Exercise brief
Rewrite all of the records below, substituting "Instruction" for every occurrence of "Task" and leaving everything else unchanged. Omit the pictures from your answer.

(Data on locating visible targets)
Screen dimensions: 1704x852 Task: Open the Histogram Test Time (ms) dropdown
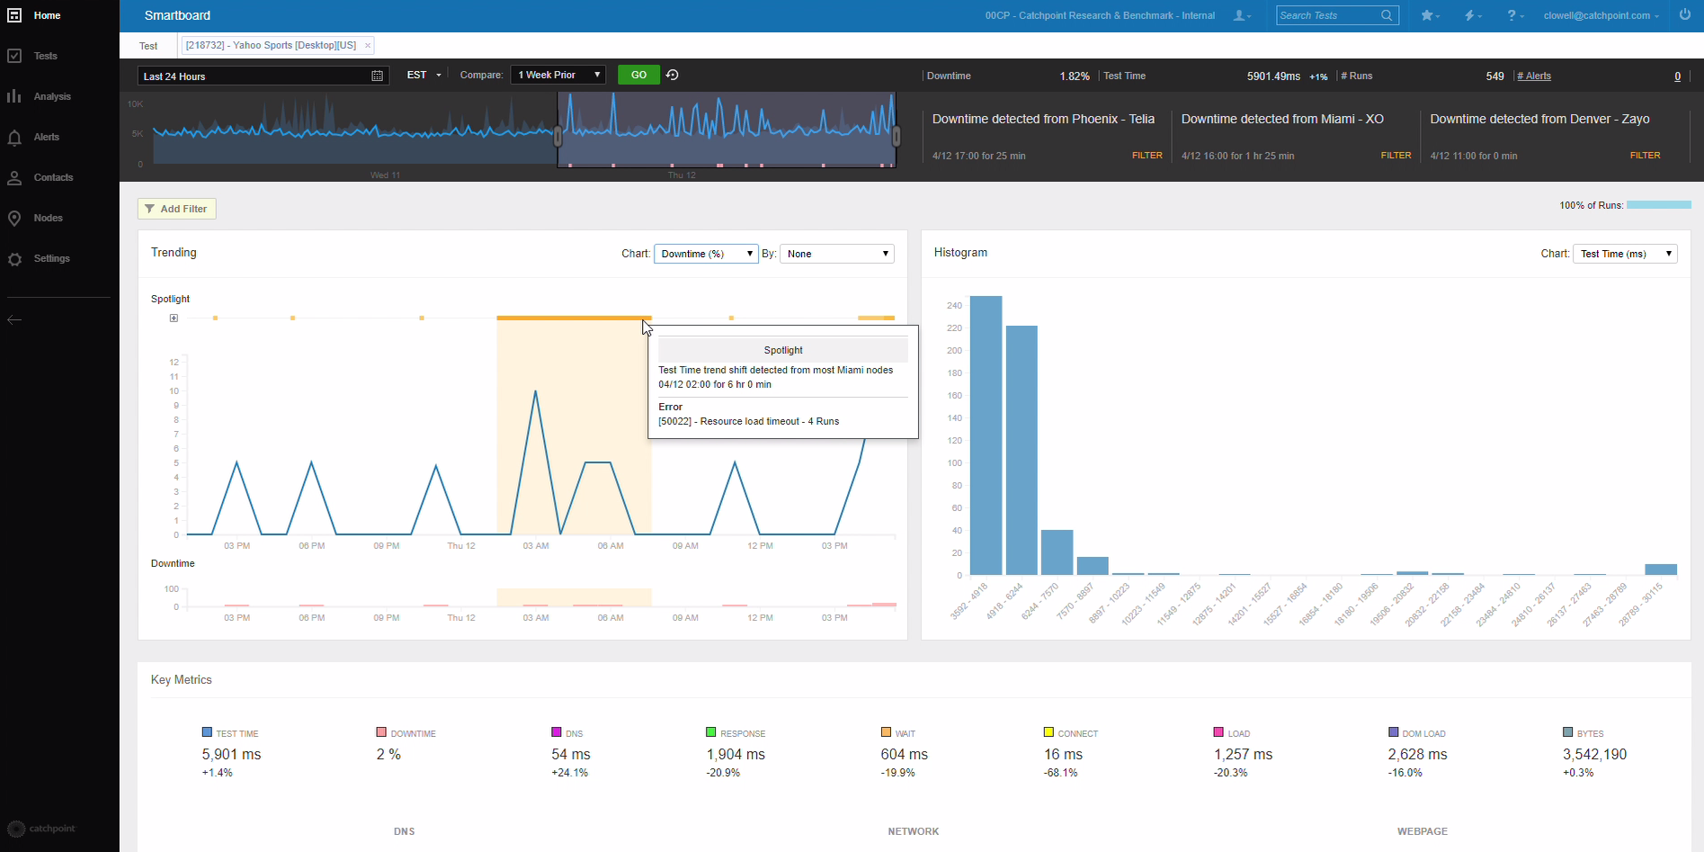pyautogui.click(x=1625, y=254)
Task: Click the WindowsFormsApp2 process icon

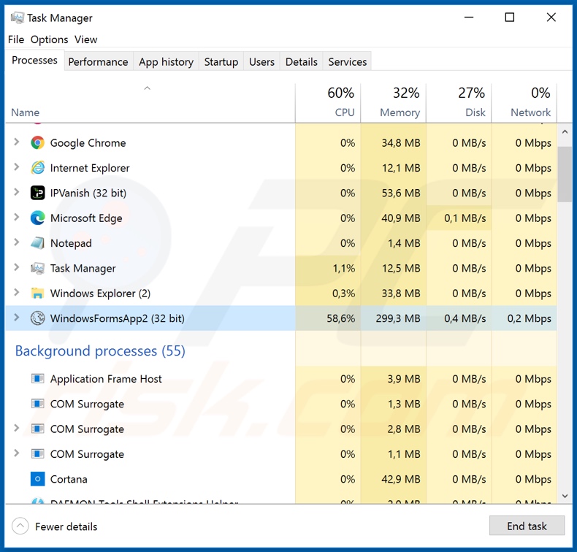Action: (x=37, y=318)
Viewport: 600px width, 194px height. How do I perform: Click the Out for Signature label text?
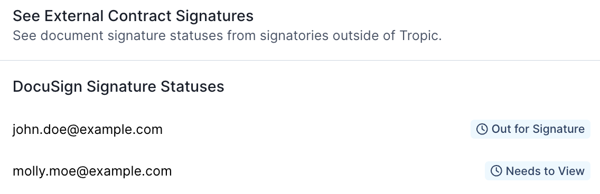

Exercise answer
Screen dimensions: 1704x852 Instruction: Open the Histogram Test Time (ms) dropdown
pyautogui.click(x=1625, y=254)
Instruction: Click the WindowsFormsApp2 process icon

Action: (x=37, y=318)
Viewport: 600px width, 194px height. How do I perform: Click the Out for Signature label text?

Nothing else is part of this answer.